Bunun üzerine ashap sordu: -“Yoksa
müşrik mi olacaklar?” Peygamberimiz (s.a.a) şöyle buyurdu:
-“Hayır, Müslüman kalacaklar; ama çocuklarına dini öğretmeyecek ve hatta
çocukları dini öğrenmek istediklerinde onlara engel olacak ve onları dünyalık
amaca sevk edeceklerdir. İşte ben böyle babalardan uzağım; onlar da benden
uzaktırlar.” (Müstedrek’ül-Vesâil, c.2, s.625.)
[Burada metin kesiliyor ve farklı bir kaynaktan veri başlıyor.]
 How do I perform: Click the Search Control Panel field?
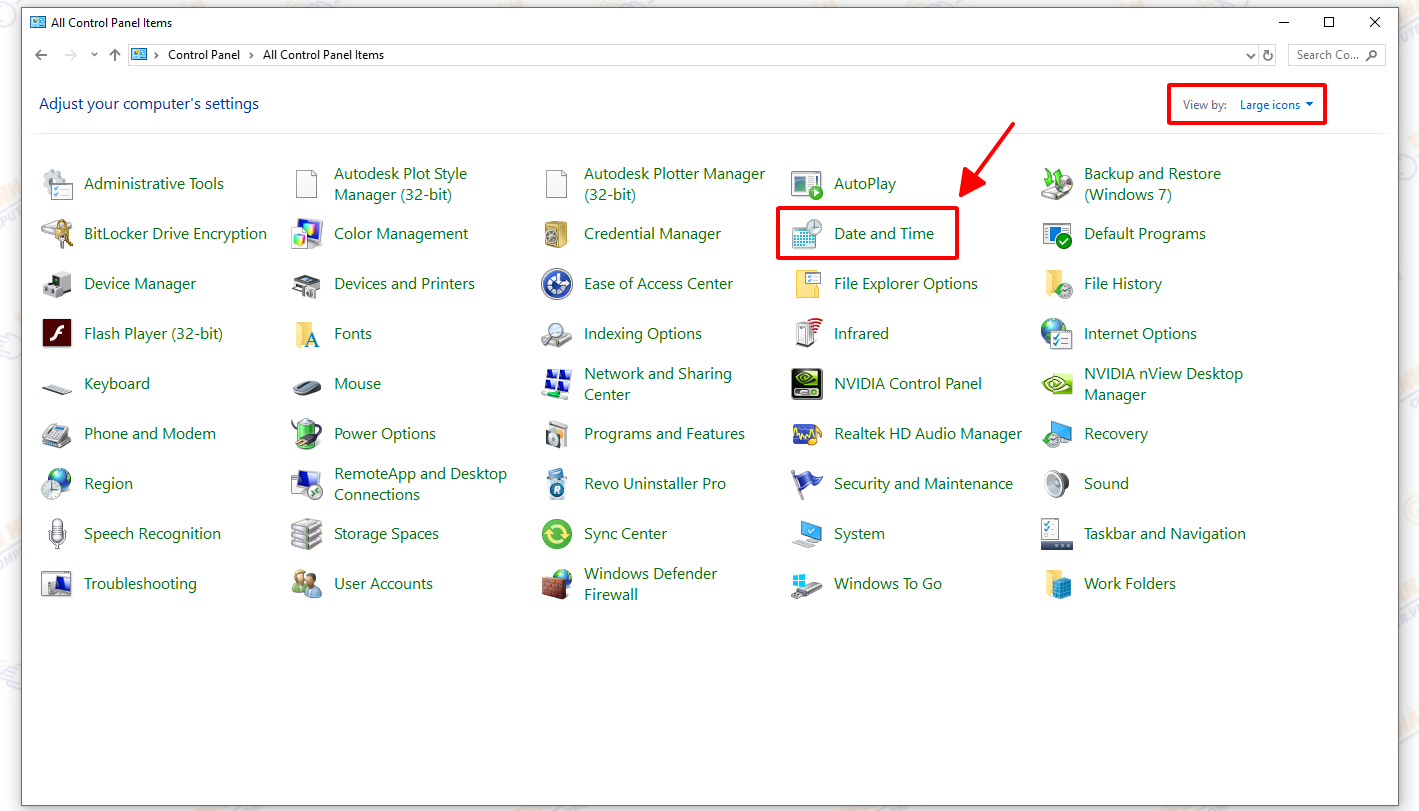point(1328,55)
-“Evladım! Evine girdiğin zaman evde bulunanlara selam
ver. Bu hem sana, hem onlara bereket getirir.” (Tirmizi, İsti’zan, 10.)
i)Ahlaki edebi:
-“Ey iman edenler! Emriniz altında ki ve sizden olup da
henüz erginlik çağına ermemiş olan çocuklar, yatak odalarınıza girmek için şu
üç vakitte izin istesinler: Sabah namazından önce, öğleyin üstünüzü
çıkardığınız vakit ve yatsı namazından sonra. Bu üç vakit sizin için uygun
olamayan mahrem vakitlerdir. Bunların dışında size de, onlara da bir sakınca
yoktur; onlar yanınızda dolaşabilirler, birbirinizin yanında serbest olabilirsiniz.
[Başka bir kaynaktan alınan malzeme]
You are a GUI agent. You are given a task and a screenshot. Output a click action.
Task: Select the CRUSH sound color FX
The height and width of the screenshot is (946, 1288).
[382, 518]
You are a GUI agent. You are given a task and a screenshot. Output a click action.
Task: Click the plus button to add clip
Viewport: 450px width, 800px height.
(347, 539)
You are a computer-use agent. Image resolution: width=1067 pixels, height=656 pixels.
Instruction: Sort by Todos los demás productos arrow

İşte ALLÂH,(c.c) size ayetleri böyle açıklamaktadır. ALLÂH,(c.c) uygun olanı
bilendir, hüküm ve hikmet sahibidir.” (Nur,58.)
-“Sizden olan çocuklarınız erginlik çağına
girdiklerinde, kendilerinden öncekiler (büyükleri) izin istedikleri gibi, onlar
da izin istesinler. İşte ALLÂH,(c.c) âyetlerini size böyle açıklar. ALLÂH,(c.c)
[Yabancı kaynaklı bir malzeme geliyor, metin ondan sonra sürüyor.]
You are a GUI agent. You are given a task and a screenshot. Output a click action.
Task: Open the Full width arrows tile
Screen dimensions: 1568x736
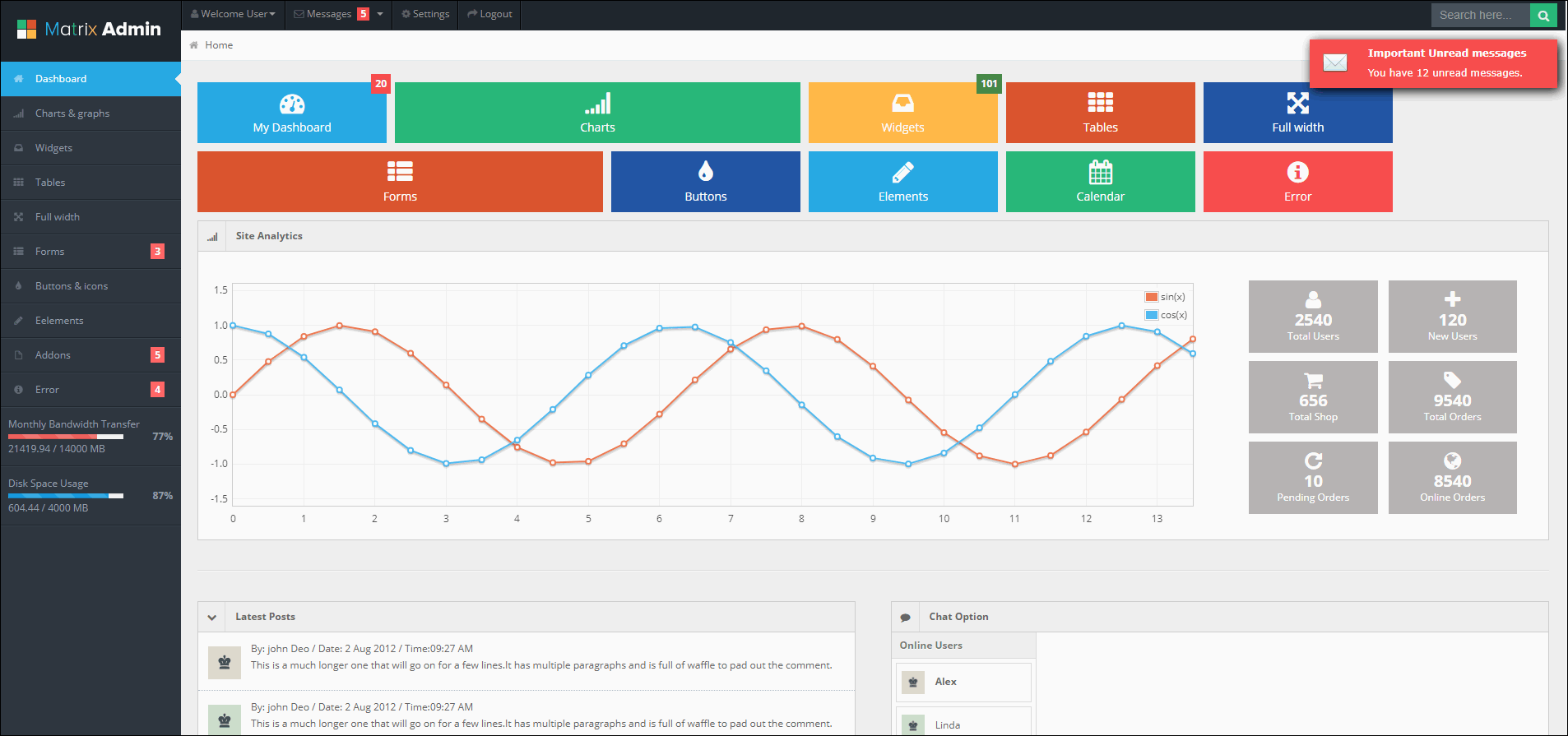(x=1297, y=113)
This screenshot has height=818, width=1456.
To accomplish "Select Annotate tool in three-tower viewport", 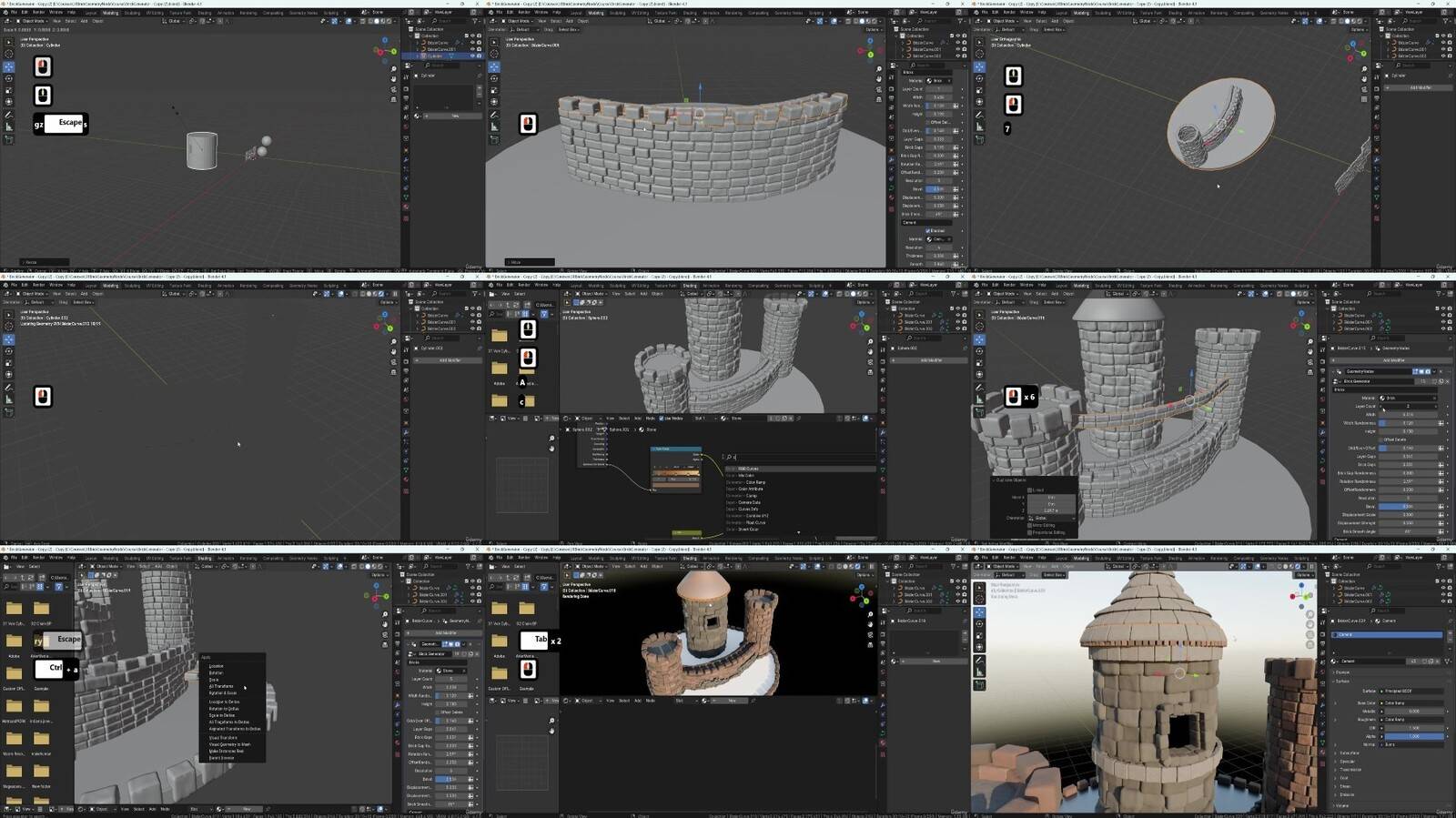I will pos(979,388).
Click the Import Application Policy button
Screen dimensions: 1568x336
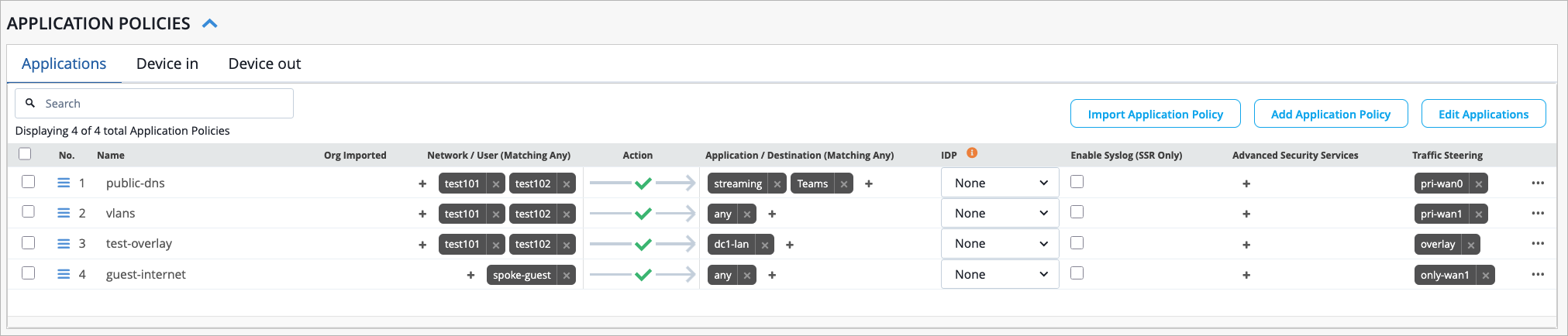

her şeyi bilendir; hüküm ve hikmet sahibidir.” (Nur,59.)
ALLÂH’ın(c.c) Resulü, (As.) Hanımlarından ve Müminlerin
Annesi Hz Aişe (Ra.) anlatıyor:
ALLÂH’ın(c.c) Resulü, (As.) kızı Fatma yanına
girdiğinde, ALLÂH’ın(c.c) Resulü Sallallahu Aleyhi ve Sellem, kızı için ayağa
kalkar, elinden tutar ve onu öper ve kendi yerine otururdu. ALLÂH’ın(c.c) Resulü (A.s) kızı Fatma’nın
(Ra.) yanına girdiğinde, Fatma hemen ayağa kalkar, elinden tutup öperdi ve Babası
ALLÂH’ın(c.c) Resulü (As.) kendi yerine oturtturdu.” (Ebu Davud, H. No: 5217.)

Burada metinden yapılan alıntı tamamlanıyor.